X-ray absorption spectroscopic studies of the Fe(II) active site of catechol 2,3-dioxygenase. Implications for the extradiol cleavage mechanism.

The extradiol-cleaving catechol 2,3-dioxygenase (2,3-CTD) isolated from Pseudomonas putida mt-2 and its catechol and ternary E.S.NO complexes are characterized by X-ray absorption spectroscopy (XAS). The intensities of the 1s-->3d transitions in the pre-edge spectra of the uncomplexed enzyme and its substrate complex show that the Fe(II) center is five-coordinate in both complexes, in agreement with earlier magnetic circular dichroism studies [Mabrouk, P. A., Orville, A. M., Lipscomb, J. D., & Solomon, E. I. (1991) J. Am. Chem. Soc. 113, 4053-4061]. Analysis of the EXAFS region of uncomplexed 2,3-CTD shows five N/O ligand atoms 2.09 A from the active site Fe(II).

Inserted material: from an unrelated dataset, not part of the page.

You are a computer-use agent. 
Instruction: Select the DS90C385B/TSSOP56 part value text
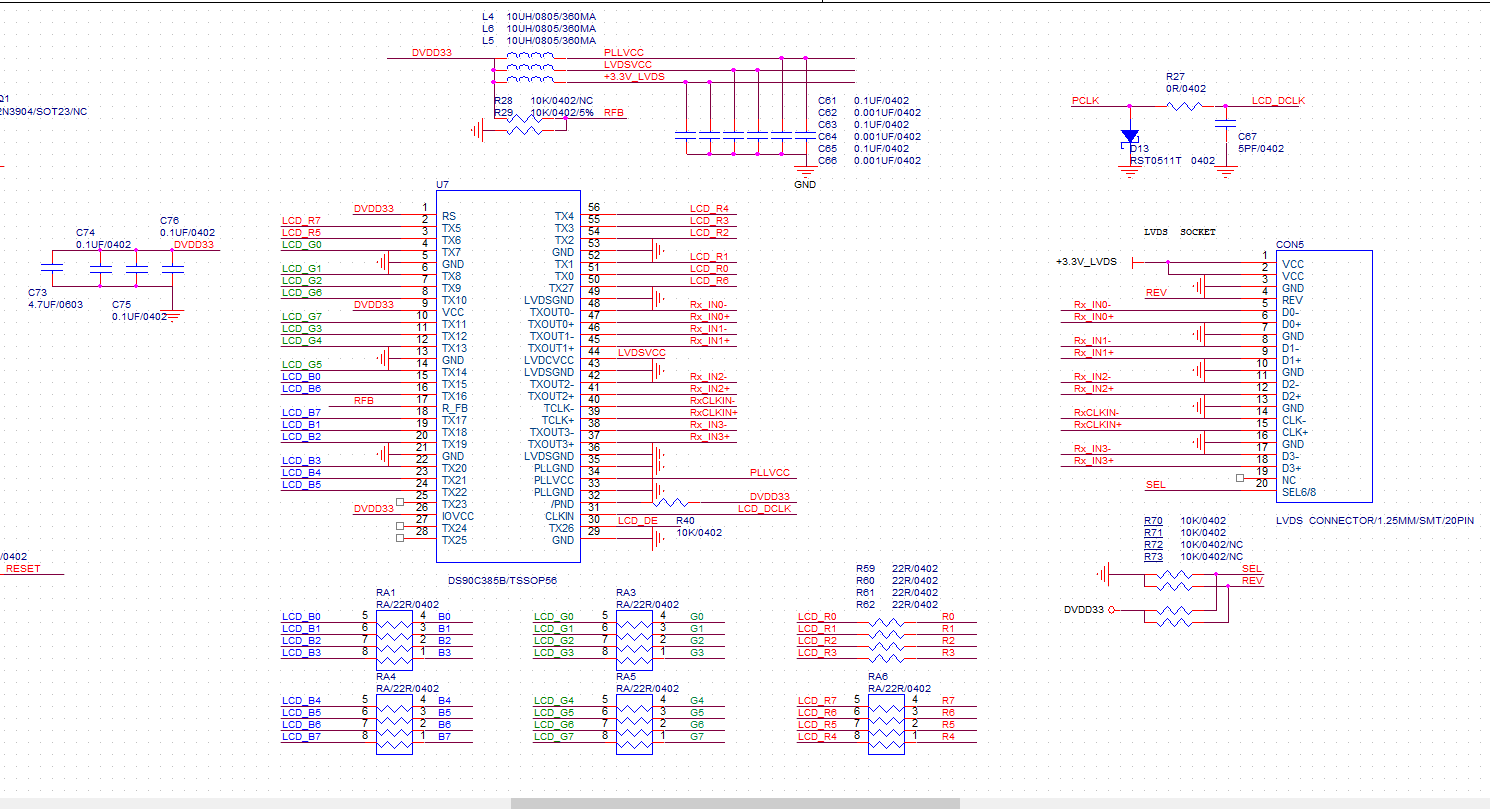pyautogui.click(x=504, y=580)
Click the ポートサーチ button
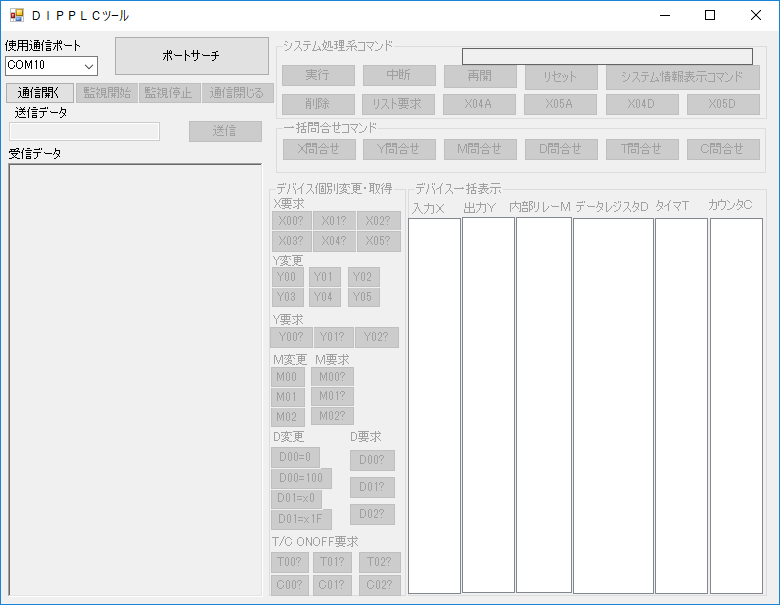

In the 2,3-CTD.catechol complex, one N/O atom is located at 1.93 A and four N/O type ligands are at 2.10 A. By comparison with FeII-(6TLA)(DBCH), the first well-characterized mononuclear Fe(II).catechol model complex, the 1.93 A scatterer is proposed to be the oxygen from the deprotonated hydroxyl group of the coordinated catecholate monoanion. Nitric oxide binds to the Fe(II) center in the enzyme.catechol complex without displacing the existing ligands, resulting in the formation of a six-coordinate complex, as indicated by the addition of a new N/O type scatterer at 1.74 A. Bond valence sum (BVS) analysis of the bond lengths derived from the EXAFS fits gives values that correspond to the iron oxidation states established for these complexes, thus lending credence to the coordination environment deduced for the iron center in those complexes. The present study provides the first evidence for a monoanionic substrate binding mode in an extradiol dioxygenase, which is distinct from the dianionic binding mode proposed for intradiol dioxygenases. We speculate that this difference in binding mode may have important ramifications for the site of aromatic ring cleavage in the subsequent oxygen insertion reactions.